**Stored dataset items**
▼

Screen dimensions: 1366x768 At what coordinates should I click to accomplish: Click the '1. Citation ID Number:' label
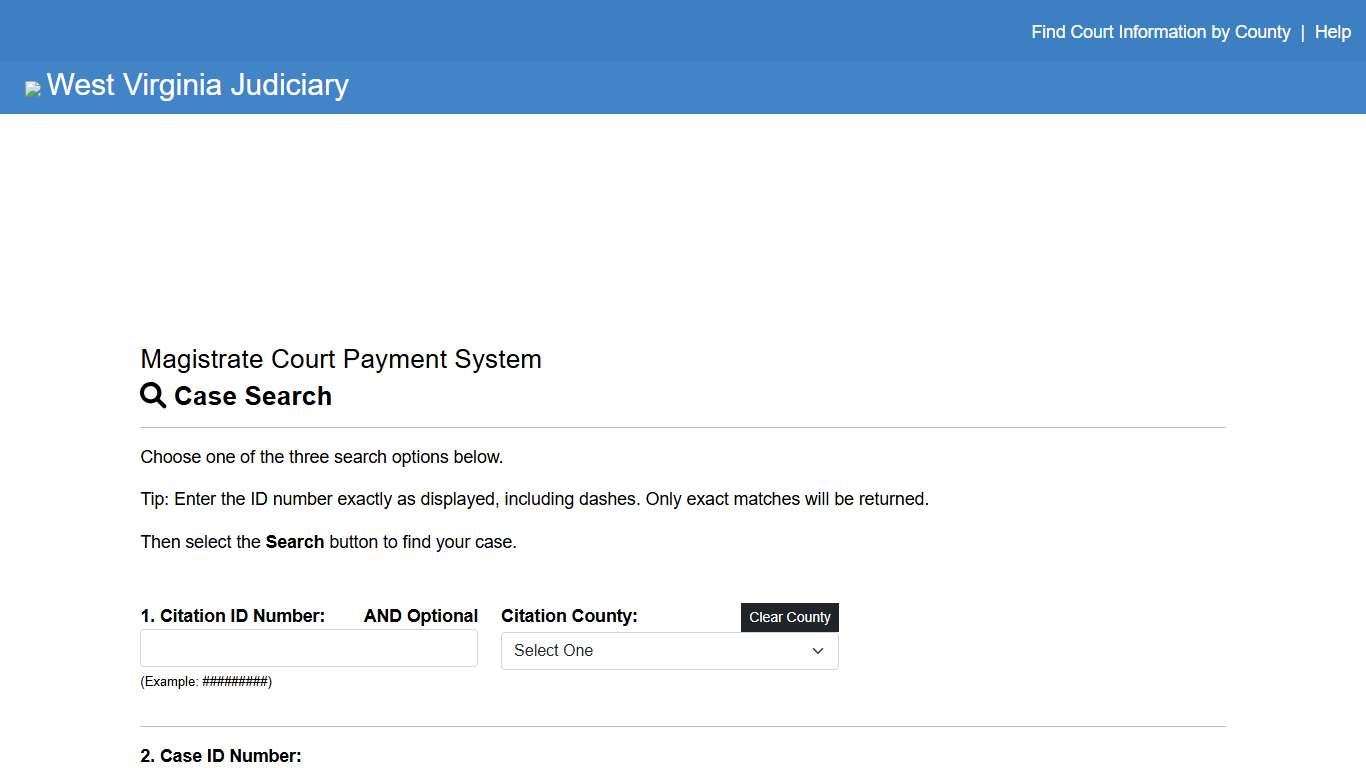[232, 616]
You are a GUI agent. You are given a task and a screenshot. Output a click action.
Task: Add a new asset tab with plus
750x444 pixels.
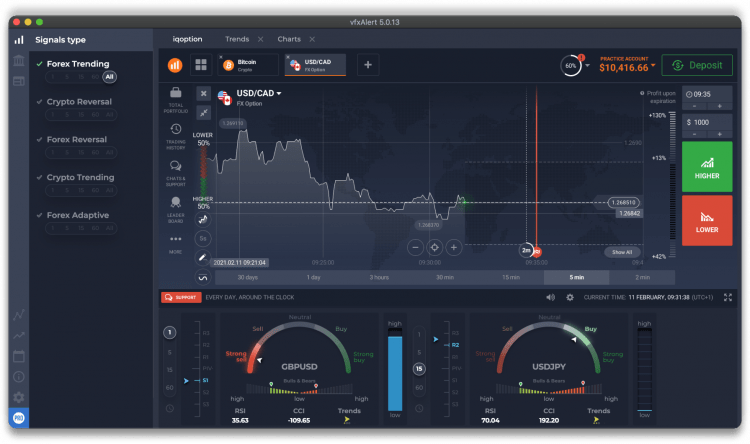point(367,65)
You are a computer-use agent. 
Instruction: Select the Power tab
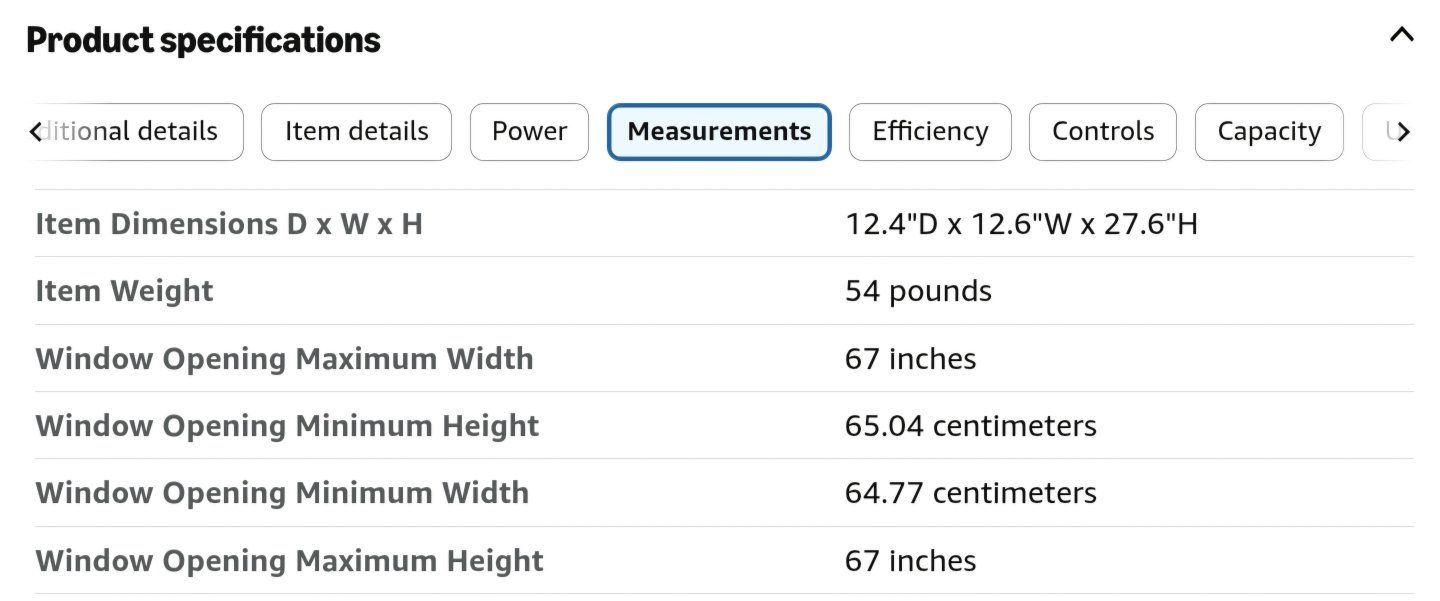coord(529,132)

▲

**About this task**
Look through the entries above and copy each line that has "agent" in it.

**Reply to the exercise**
You are a GUI agent. You are given a task and a screenshot. Output a click action.
You are a computer-use agent. 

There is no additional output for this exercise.